Hokay. So for anyone who ever cared to read the garbage I spew here, we all know that I had let my life explode to smithereens. Yes I did. I tore this page apart too and well, it hasnt been the same since. Now if there were queries if I have come to regret any of it, the answer is - NO.
Bumming right now, the vacation is well...wait....four more days to officially make it a month. Lost all of what folks said was important, and realized that all of it was superficial. None of it made any more sense to me, and I felt so tired about all of it. It held no meaning for me anymore. So what do you do then? I got up my desk, and walked away.

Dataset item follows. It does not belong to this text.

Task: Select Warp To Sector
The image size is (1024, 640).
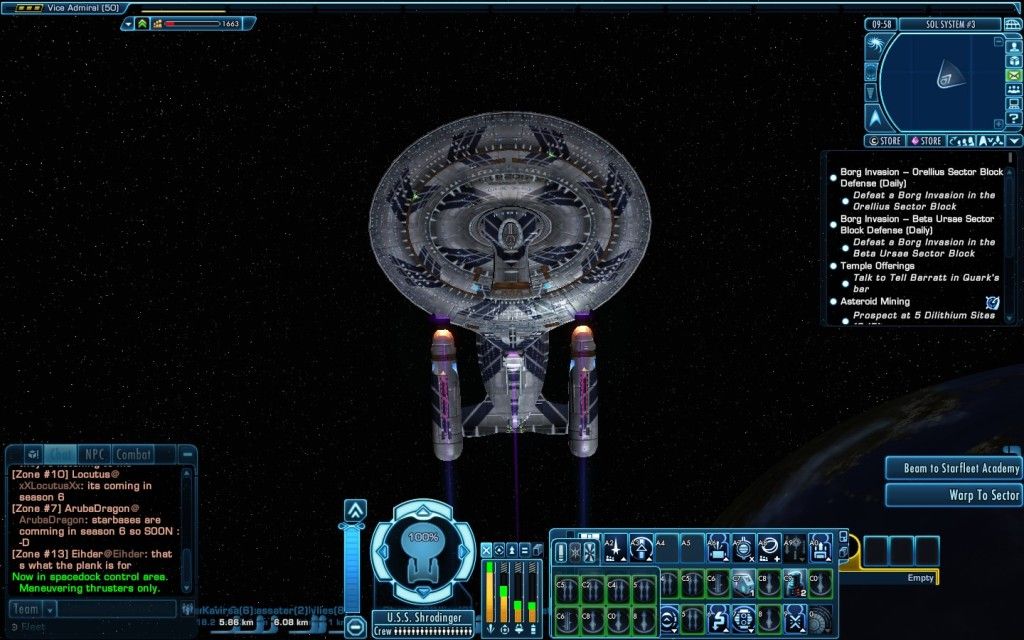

Been sleeping a lot and looking around. Haven't picked up a pen although I did dawdle. Ended up with a lot of incoherent phrases. So I didn't. No net no phones no nothing. Fall off the edge of the planet, and do it literally. Kept taking notes though, so if anyone thought I was spent, oh baby you should see the axe I keep sharp at the back of my door. I just don't want to go chopping just yet.
There are stories to be told, of here and there. Enough of the wandering soul. There is a tale to be told here, and I believe there will be a lot of hate when I start opening my mouth. Then again, I've made a lot of enemies and false friends too. Funny how people can be so strong when your back is turned to them. Oh yeah, please remember why you couldn't really go toe to toe with me, because well... I think I've turned nice. But I am still vengeful. Yeah nice. But not a saint.
Why am I resurfacing? There are a lot of tales. Of places. Of occurences. Of people. Of love. I am a writer first and foremost. I write and I blab. Now if you don't like me, have never or will never, here's what I tell you with a smile: "You may bite my brown hairy butt."
Now go on to the other more substantial bloggers out there. Shoo!